Use a decent quality charger, a smart one and they will pay for themselves before you have to replace the battery in most cases.


----------



## mrdrh99 (Jan 27, 2017)

X2... Hard to beat the Maxx batteries from Walmart for the $, maybe if I had a 24 or 36v I'd worry more.


----------



## onthewater102 (Jan 27, 2017)

+1 to the wally world MAXX line of batteries. I've had one of my pair for 9 years and the other for 7 and there is no noticeable difference in between their power capacity. Excellent battery for the $$$


----------



## Shaugh (Jan 27, 2017)

I'm on 5 years with Walmart and still going strong...


----------



## marshman (Jan 28, 2017)

I just typed out a response to the post about lighting that would work for this... Two batteries might be overkill for your style, but if you upgrade to a 29, you should be fine...

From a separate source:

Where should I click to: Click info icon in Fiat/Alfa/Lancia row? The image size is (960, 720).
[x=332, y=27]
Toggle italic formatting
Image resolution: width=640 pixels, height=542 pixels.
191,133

I have the same trolling motor and I used to burn up a 27 in half a day... I went to 2 29's in parallel and I could fish for 2 straight days I think!! I usually still have 80% battery charge left after a daylight to dark trip running a 45 tm, 2 fish finders all day... I run my tm hard...


----------



## DPI (Jan 28, 2017)

Does anyone run 2 6v golf cart batteries?

To get similar specs with the 12v, you need 2 in parallel. However , You need 2 in series of the 6v to get 12v.

This info is from sams club. The Duracell batteries are made by East Penn in the USA.

Duracell AGM Deep Cycle Marine and RV Battery - Group Size 31 $180 each
Specifications (double these specs when 2 are ran parallel):
20 amp hour rate:105
5 amp hour rate:86
6 amp hour rate:87.4
Battery Electrolyte Composition:Glass Mat
Battery Purpose:Starting Lighting Instrumentation
Minutes at 25 amps:210
Minutes at 75 amps:53
69 lbs.

Duracell Golf Car Battery - Group Size GC2 $85 each 
Specifications
20 amp hour rate:215
5 amp hour rate:157
6 amp hour rate:156
Battery Purpose deep Cycle
Minutes at 25 amps:395
Minutes at 75 amps:105
60 lbs.


----------



## Macrosill (Feb 1, 2017)

I don't know about boating but the 6v golf cart batteries are utilized a lot in the RV world, especially by those who boondock.


----------



## nowgrn4 (Feb 13, 2017)

The only reason I run a twice as expensive than a conventional lead acid AGM is its location way up front under my casting platform. It is a bear to get to, much less maintain (Rewater). Plus up front it takes a pounding when it's rough and AGM's are pretty much vibration proof. Charging a AGM is a PITA. You shouldn't use a charger that charges higher than 15 VDC. That means you're stuck using a 1 or 1.5 AMP charger that puts out less than 15 VDC. It usually takes 12-14 hours to do an overnight 1 amp charge to bring my Duracell AGM group 31 (East Penn Mfg, the maker of Deka batteries) from 12.1 VDC to fully charged for a AGM 12.8 VDC after a day's trolling.

If you're battery is easy to get to and maintain and doesn't take a pounding up front just get a regular deep cycle that you can easily and quickly charge with a 10 AMP charger. Much cheaper (half the price) and more importantly much much easier to charge.

I have a Deka 1,000CCA cranking battery in my Pro-Line that is over 7 years old. Put Deka on your list, their Marine Master batteries are top notch goods.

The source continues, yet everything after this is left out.